Screen grounding records:
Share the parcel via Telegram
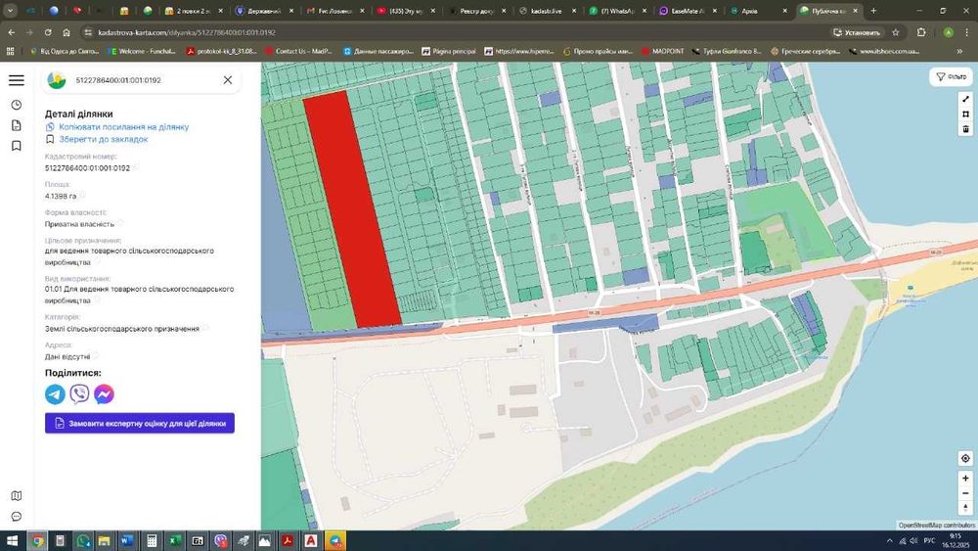978x551 pixels. tap(55, 394)
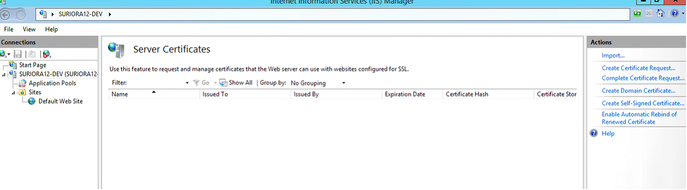Image resolution: width=687 pixels, height=190 pixels.
Task: Collapse the Sites tree node
Action: click(x=14, y=93)
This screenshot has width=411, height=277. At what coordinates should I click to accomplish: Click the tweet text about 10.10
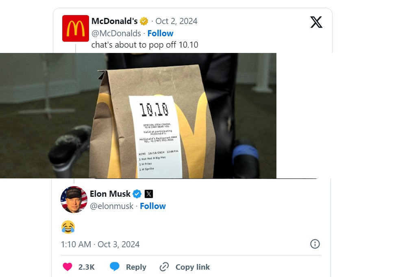(x=145, y=45)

PROBLEM DETAILS: Return each line of the records above that contains the string "click".

REPLY TO THE EXERCISE:
Action: click(x=14, y=93)
This screenshot has width=411, height=277. At what coordinates should I click to accomplish: Click the tweet text about 10.10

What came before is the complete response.